┌──

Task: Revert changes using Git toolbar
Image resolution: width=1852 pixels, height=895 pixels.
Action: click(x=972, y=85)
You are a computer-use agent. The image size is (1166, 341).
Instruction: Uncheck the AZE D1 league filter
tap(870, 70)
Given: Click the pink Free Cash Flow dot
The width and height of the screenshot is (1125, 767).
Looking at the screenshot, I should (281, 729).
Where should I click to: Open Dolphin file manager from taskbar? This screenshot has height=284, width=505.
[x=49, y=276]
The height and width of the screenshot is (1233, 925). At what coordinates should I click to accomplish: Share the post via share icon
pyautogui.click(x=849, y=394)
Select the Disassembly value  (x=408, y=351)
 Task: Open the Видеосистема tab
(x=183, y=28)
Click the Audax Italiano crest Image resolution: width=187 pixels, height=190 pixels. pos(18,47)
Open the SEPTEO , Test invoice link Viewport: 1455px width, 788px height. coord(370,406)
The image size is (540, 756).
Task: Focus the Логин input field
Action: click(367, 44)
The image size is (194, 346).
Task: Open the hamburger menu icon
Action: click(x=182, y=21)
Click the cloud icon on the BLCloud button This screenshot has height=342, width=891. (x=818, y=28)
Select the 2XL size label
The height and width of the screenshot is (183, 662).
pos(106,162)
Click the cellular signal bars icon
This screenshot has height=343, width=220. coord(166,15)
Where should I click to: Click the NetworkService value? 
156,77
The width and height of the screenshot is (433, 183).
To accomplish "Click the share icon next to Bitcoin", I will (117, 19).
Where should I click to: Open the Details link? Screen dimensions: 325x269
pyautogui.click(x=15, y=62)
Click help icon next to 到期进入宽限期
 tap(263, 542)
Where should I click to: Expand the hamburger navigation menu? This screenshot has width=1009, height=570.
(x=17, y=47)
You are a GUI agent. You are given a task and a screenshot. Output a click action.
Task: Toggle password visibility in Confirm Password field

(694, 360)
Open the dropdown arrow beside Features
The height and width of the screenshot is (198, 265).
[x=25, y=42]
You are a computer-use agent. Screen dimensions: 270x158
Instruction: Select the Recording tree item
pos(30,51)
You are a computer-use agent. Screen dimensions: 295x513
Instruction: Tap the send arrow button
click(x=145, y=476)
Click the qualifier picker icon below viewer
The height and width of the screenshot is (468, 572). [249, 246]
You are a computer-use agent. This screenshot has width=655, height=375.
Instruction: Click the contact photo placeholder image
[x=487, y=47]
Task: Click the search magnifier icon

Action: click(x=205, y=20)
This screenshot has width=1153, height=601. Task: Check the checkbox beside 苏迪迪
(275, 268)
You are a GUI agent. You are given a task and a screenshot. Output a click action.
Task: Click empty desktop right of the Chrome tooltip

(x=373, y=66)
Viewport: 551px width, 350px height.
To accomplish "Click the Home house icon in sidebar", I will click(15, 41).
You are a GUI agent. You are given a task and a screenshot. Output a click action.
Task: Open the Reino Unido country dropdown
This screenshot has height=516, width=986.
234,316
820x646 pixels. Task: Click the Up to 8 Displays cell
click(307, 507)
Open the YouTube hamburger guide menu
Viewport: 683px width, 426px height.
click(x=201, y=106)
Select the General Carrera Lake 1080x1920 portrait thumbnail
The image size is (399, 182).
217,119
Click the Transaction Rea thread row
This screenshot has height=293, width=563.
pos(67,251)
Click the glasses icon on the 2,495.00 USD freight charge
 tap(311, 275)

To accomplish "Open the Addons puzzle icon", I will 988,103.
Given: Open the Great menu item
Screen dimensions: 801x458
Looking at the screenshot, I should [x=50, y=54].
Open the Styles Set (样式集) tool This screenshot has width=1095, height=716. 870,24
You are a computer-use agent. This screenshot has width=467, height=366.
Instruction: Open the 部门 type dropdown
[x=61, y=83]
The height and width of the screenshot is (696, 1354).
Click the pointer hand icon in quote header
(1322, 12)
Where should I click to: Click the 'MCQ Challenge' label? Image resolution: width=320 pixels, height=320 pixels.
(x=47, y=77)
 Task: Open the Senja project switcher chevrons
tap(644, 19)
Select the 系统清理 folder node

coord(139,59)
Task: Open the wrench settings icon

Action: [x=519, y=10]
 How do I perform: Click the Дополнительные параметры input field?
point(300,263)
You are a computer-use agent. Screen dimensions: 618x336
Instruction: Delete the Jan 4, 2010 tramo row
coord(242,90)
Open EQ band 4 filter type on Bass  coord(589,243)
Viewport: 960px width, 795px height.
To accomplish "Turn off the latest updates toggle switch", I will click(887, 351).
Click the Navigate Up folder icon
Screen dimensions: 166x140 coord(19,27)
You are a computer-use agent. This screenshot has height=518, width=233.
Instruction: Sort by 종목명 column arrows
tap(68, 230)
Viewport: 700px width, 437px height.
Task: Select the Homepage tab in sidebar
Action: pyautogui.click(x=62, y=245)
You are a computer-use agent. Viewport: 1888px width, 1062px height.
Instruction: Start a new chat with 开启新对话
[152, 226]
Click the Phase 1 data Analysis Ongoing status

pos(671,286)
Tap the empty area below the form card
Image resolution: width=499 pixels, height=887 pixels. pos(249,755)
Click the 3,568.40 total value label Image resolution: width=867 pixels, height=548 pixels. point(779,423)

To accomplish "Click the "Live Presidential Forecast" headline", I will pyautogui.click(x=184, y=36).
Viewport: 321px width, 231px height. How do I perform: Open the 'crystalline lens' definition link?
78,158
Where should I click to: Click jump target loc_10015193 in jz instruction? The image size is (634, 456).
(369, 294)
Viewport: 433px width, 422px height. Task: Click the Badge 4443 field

└──

OBJECTIVE
List every line of the records that contains the word "will", matching case exactly.

TASK SOLUTION
To accomplish "Click the share icon next to Bitcoin", I will (117, 19).
To accomplish "Click the Home house icon in sidebar", I will click(15, 41).
To accomplish "Open the Addons puzzle icon", I will 988,103.
To accomplish "Turn off the latest updates toggle switch", I will click(887, 351).
To accomplish "Click the "Live Presidential Forecast" headline", I will pyautogui.click(x=184, y=36).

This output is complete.